**Task requirements**
Only one stretch of the data below should be repeated: the lines from the line containing "Screen dimensions: 1218x674" through the line containing "Click the teal", inclusive, exactly as they are.
Data for review below:
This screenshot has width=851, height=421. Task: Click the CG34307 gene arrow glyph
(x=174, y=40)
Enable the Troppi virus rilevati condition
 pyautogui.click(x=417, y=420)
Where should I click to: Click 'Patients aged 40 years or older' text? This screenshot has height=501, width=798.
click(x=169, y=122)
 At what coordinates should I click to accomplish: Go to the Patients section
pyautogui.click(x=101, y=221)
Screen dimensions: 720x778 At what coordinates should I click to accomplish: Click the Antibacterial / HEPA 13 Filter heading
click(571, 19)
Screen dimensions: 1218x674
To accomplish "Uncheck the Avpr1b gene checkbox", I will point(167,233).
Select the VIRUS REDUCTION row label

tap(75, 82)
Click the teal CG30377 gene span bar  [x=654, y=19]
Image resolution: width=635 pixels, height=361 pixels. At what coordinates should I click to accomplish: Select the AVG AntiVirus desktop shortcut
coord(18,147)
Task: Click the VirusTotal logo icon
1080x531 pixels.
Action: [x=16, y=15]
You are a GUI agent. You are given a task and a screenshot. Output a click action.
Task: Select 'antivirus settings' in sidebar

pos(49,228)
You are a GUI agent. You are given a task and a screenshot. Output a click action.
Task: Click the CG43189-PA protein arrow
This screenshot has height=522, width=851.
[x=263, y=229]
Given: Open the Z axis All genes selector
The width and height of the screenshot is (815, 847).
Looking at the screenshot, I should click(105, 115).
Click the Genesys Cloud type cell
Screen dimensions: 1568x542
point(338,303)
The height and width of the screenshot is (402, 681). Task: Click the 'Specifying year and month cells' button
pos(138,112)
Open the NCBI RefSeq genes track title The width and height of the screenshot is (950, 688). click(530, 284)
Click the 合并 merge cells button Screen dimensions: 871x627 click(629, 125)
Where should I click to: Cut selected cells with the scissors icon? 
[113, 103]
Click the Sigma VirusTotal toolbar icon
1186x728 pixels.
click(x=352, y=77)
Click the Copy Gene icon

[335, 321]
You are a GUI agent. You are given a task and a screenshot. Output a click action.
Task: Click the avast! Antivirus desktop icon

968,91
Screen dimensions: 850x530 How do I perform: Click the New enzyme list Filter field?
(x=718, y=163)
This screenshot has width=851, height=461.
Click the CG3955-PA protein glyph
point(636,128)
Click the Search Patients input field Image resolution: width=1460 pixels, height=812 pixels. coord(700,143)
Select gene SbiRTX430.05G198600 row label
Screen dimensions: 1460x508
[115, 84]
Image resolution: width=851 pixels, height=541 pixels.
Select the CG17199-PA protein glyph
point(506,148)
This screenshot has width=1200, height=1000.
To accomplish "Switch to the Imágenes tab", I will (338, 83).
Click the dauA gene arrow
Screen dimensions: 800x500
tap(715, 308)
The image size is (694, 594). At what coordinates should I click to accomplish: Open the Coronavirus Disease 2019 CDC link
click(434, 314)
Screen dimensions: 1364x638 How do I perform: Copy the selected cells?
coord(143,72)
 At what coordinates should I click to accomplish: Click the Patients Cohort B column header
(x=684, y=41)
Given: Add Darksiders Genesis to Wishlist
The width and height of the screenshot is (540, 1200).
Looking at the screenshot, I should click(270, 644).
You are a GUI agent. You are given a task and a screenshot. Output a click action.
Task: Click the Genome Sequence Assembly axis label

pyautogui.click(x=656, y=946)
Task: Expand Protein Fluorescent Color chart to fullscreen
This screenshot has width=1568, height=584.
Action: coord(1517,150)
End of Data for review.
**Exercise output**
Screen dimensions: 1218x674
To accomplish "Uncheck the Avpr1b gene checkbox", I will point(167,233).
Select the VIRUS REDUCTION row label

tap(75, 82)
Click the teal CG30377 gene span bar  [x=654, y=19]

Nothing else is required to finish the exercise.